Requirements: Print the records from the line with "This screenshot has height=1866, width=1050." through the line with "Instruction: Click the government", copying each line exactly and omitting the pictures.

Exercise data:

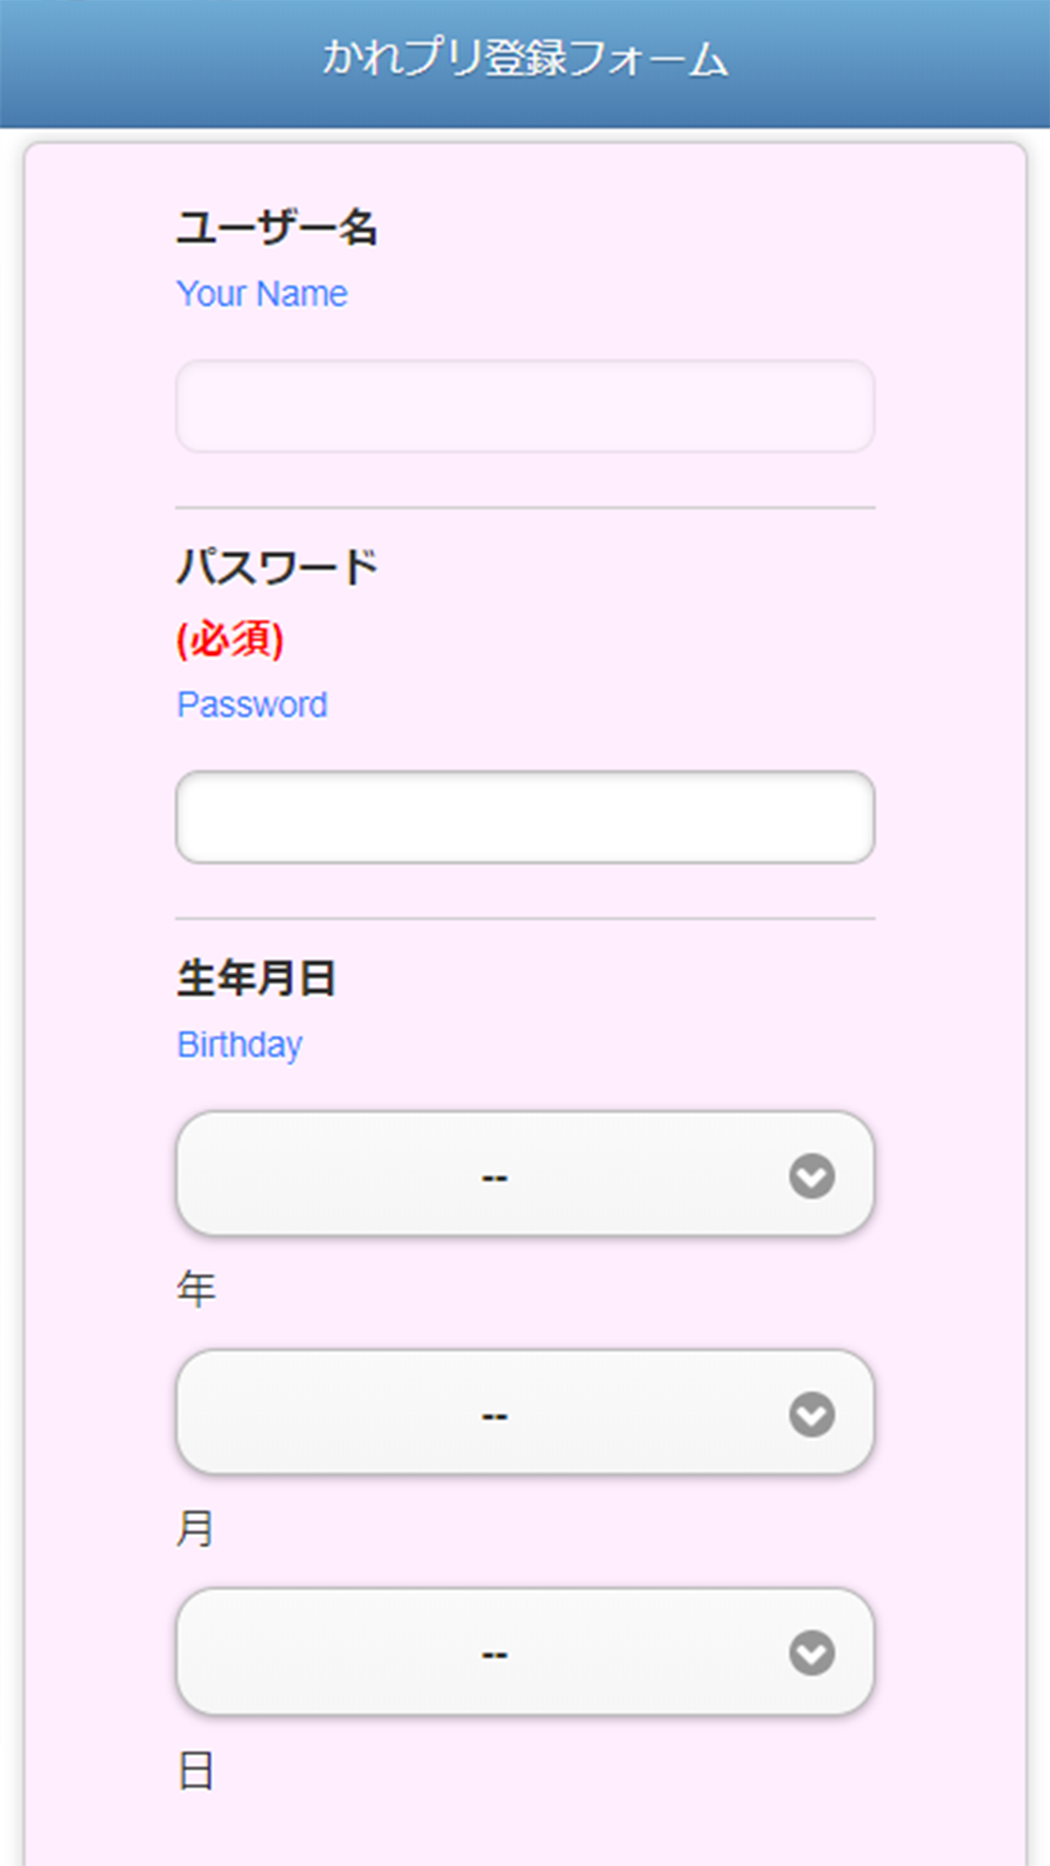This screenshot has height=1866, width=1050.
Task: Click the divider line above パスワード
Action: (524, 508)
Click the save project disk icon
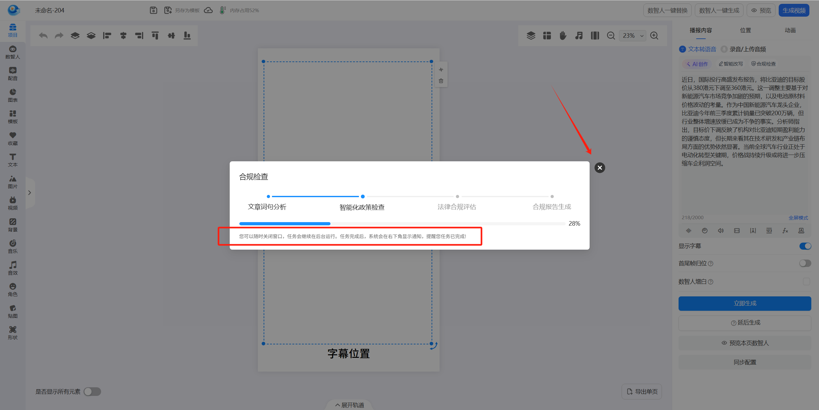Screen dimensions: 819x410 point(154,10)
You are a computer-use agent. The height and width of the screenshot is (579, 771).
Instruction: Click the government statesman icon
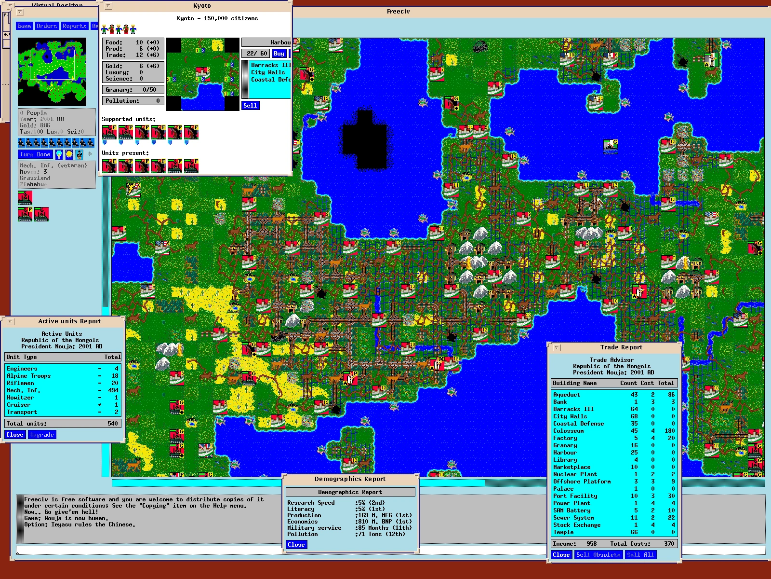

==

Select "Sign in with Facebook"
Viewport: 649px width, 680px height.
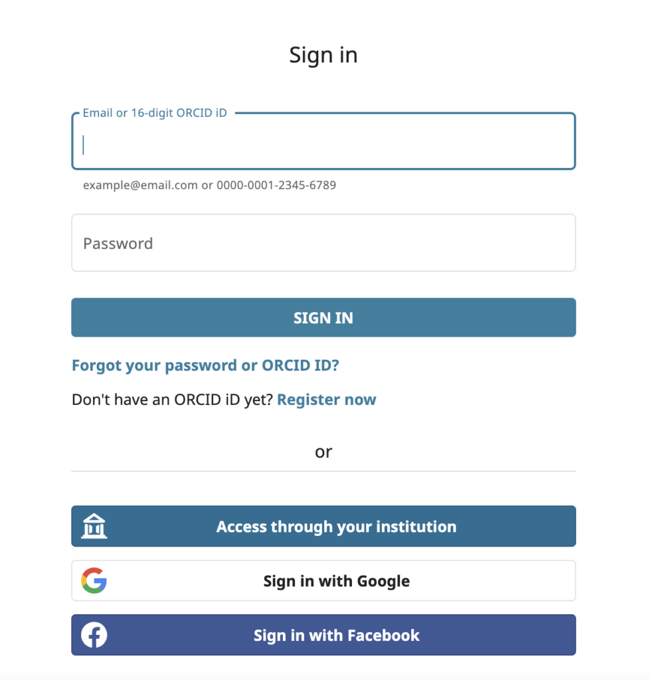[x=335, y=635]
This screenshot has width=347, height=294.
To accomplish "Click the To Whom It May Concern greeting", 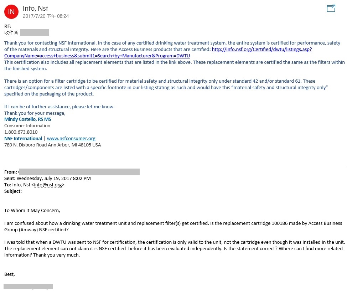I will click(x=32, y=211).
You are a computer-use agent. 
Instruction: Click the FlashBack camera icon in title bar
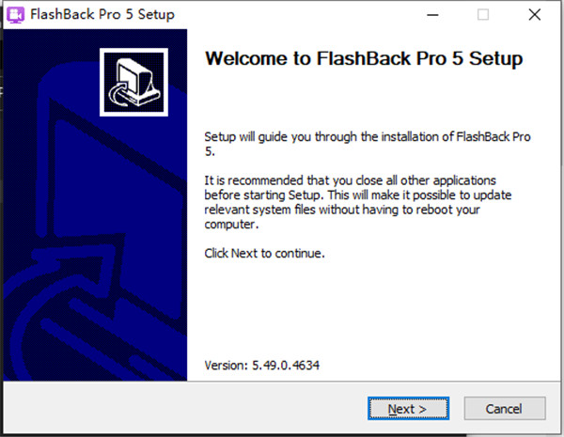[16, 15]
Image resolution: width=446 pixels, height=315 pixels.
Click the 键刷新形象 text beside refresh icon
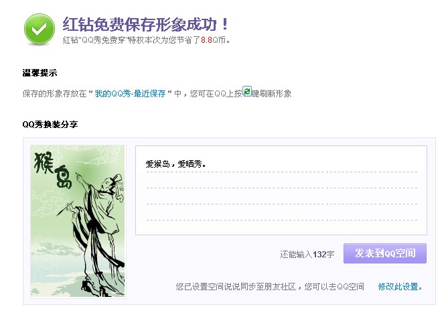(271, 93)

--

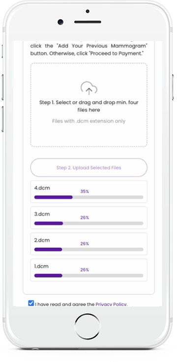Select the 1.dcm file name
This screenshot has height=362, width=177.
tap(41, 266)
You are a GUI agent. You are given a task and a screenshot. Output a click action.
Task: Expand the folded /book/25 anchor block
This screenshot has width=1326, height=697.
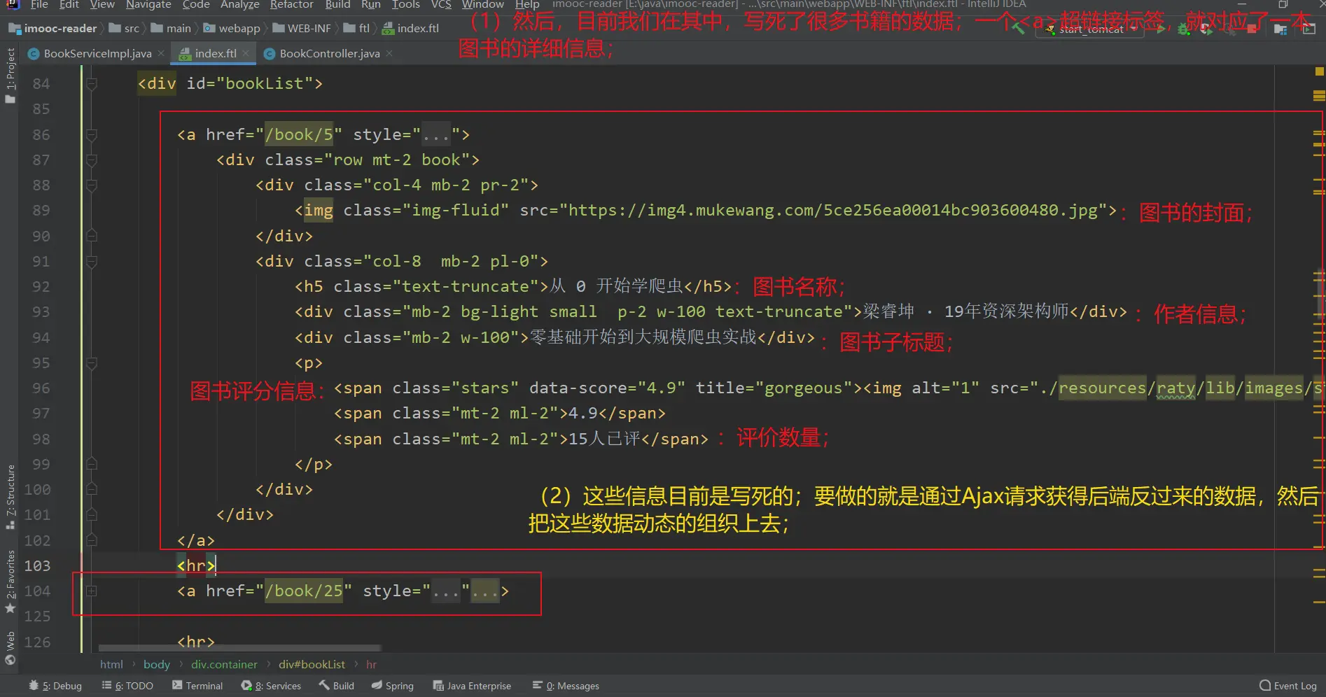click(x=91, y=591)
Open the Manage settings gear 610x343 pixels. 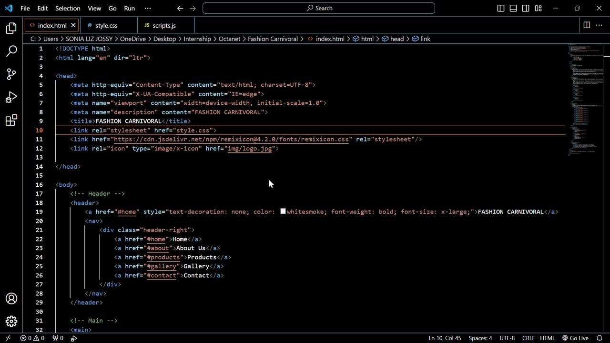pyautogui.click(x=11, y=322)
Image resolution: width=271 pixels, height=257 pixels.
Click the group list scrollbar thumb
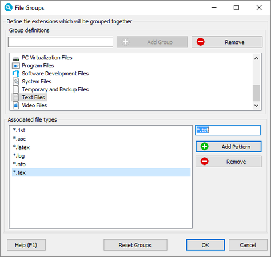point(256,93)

Answer to the problem:
This screenshot has height=1866, width=1050.
Task: Click the divider line above パスワード
Action: (524, 508)
Click the save project disk icon
Screen dimensions: 819x410 point(154,10)
You are a computer-use agent. The height and width of the screenshot is (579, 771).
Instruction: Click the government statesman icon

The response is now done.